The main character, Dr. Bernard Rieux, is an admirable one. No grand outlook. Simple a good doctor, whose calling has lead him to fight the disease, treat the patients, even at serious risk to himself. When others whine about separation from love ones, he never mentions his own separation from his wife, who lives outside the walls. It is the small daily acts of good, like visiting the old asthmatic patient who is one of the survivors, that provides the necessary meaning to his life.
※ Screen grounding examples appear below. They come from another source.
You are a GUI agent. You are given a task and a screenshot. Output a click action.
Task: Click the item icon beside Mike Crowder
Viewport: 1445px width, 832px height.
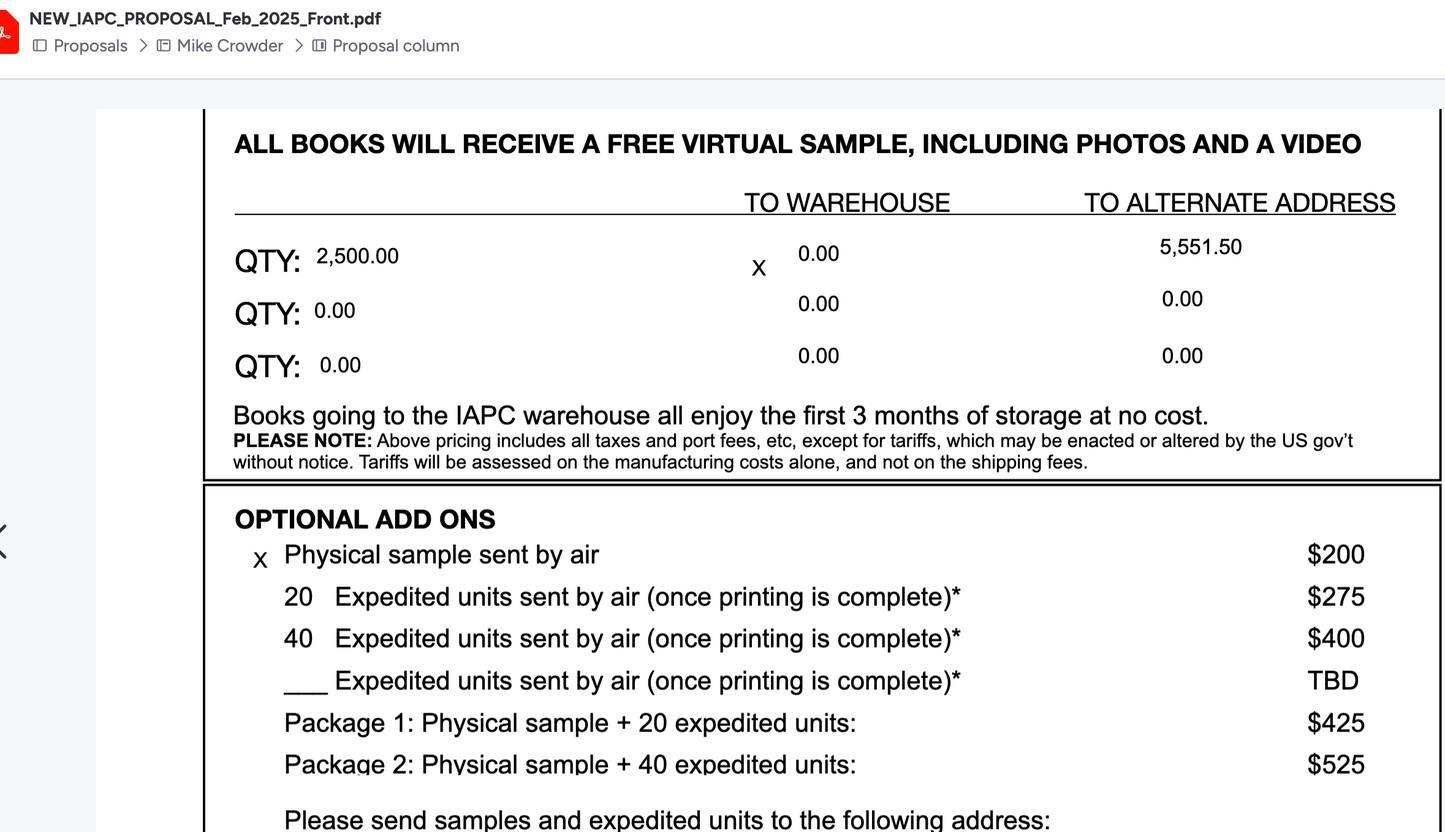coord(164,46)
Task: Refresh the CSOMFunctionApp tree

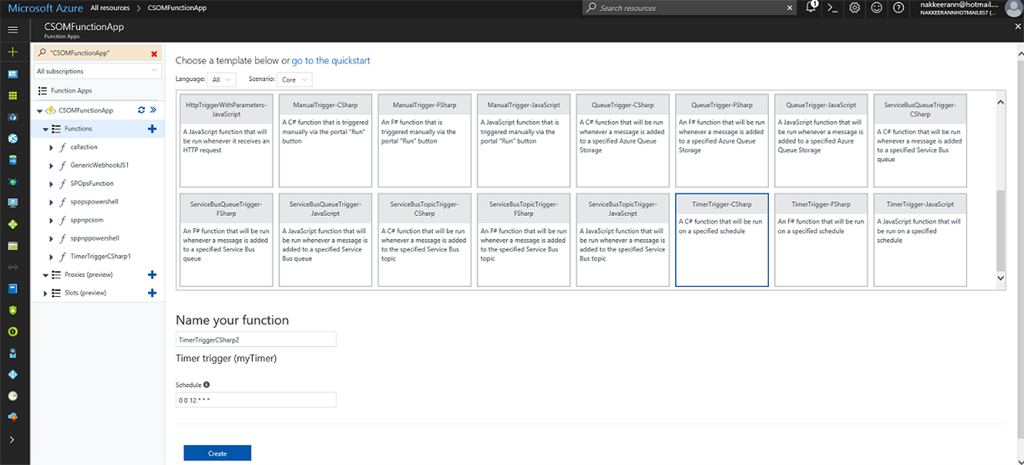Action: pyautogui.click(x=141, y=110)
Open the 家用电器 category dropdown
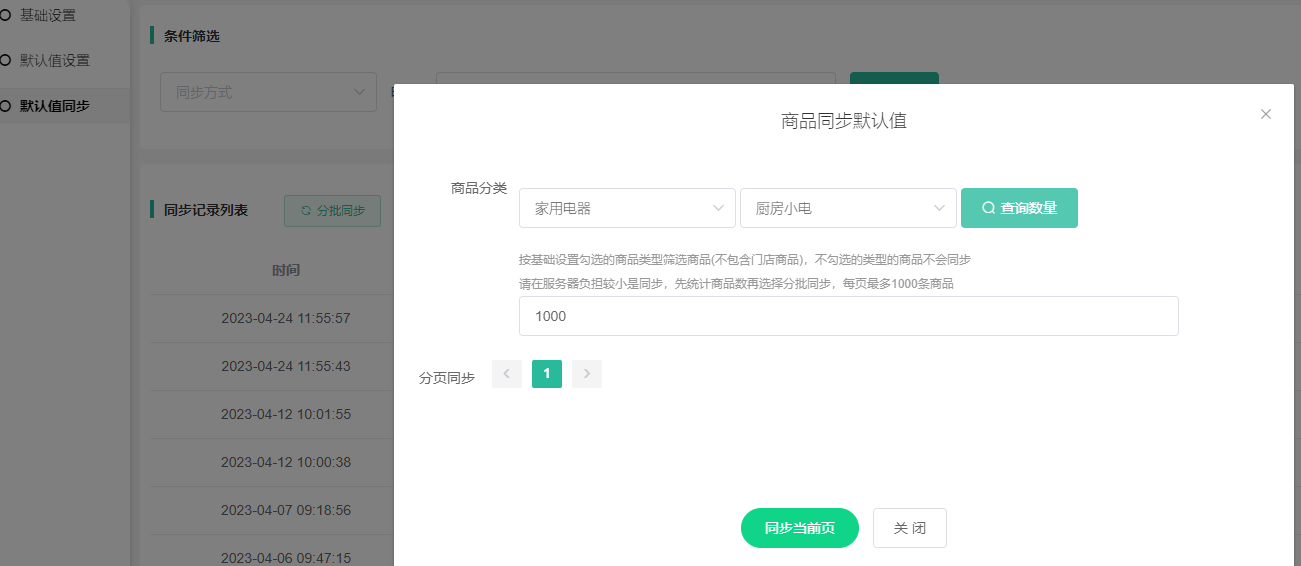 (627, 208)
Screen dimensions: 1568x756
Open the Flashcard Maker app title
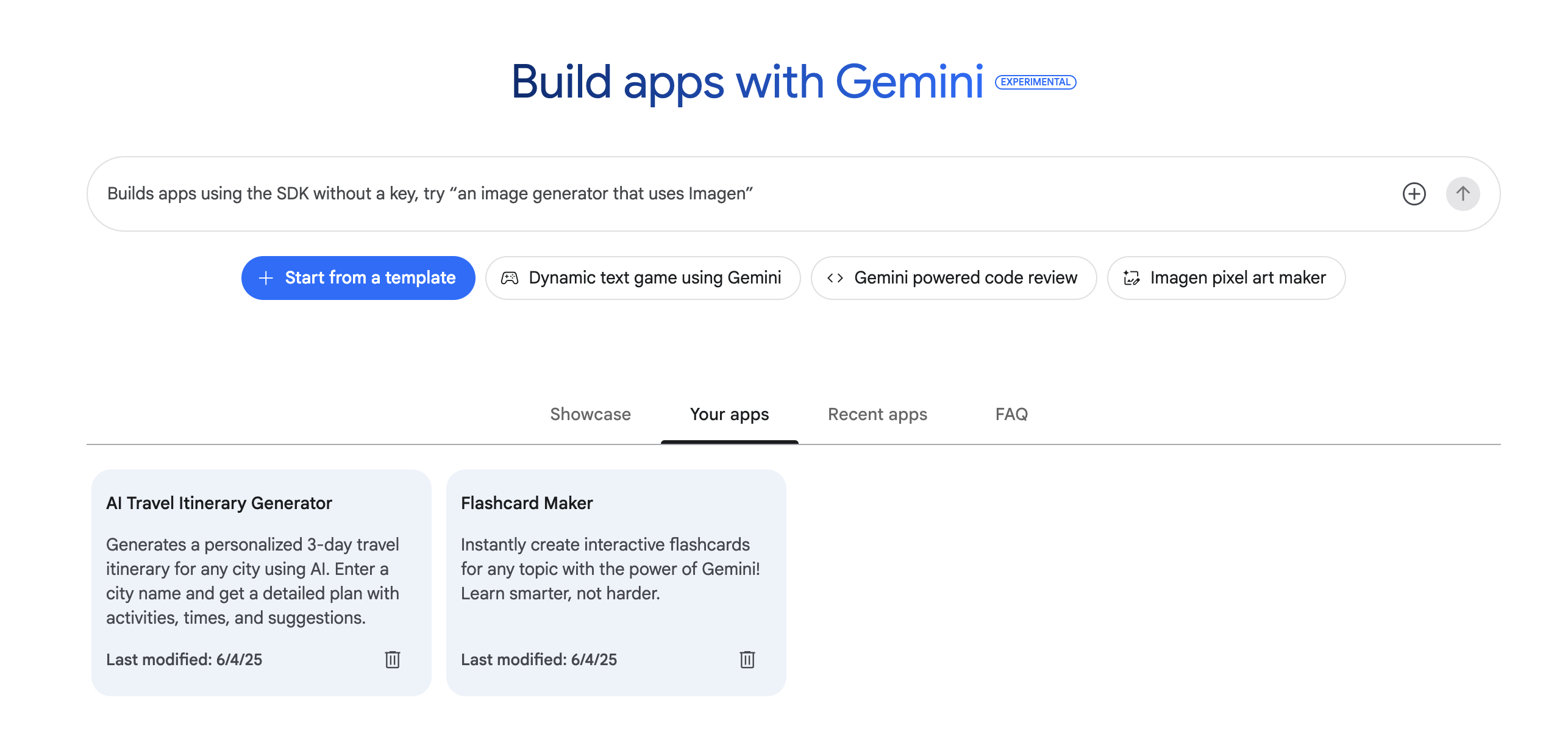[527, 503]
It has been a long overdue reading of a classic work. For it was a quarter century after the fictional depiction of the plague in Oran that I would personally have to deal with the plague. As a Medical Corpsman in Vietnam I gave approximately 200-300 inoculations against the plague to the men in my unit. The concern about the plague was not “abstract,” and there were always those above cited rumors of cases occurring and yes, like the authorities in Oran, the American military censored all talk of the disease (not wanting to “create panic”). What was not “abstract” were the rats, and they were our daily living companions. We had the ability and did practice the proper field sanitation to prevent cholera. But we did not have the ability to properly dispose and bury all kitchen waste which was simple dumped outside the firebase, in the open, and proved to be a wonderful breeding-ground for our furry friends. Just like something out of the Middle Ages. I never saw an actual case of the plague, nor even a “suspected” one as Rieux might cautiously classify. A recent internet search confirmed that the plague was widespread in South Vietnam by 1970, and there were eight confirmed cases of American soldiers, who had been inoculated, contracting the disease.
Camus’ work resonated strongly. A much overdue read. 5-stars, plus.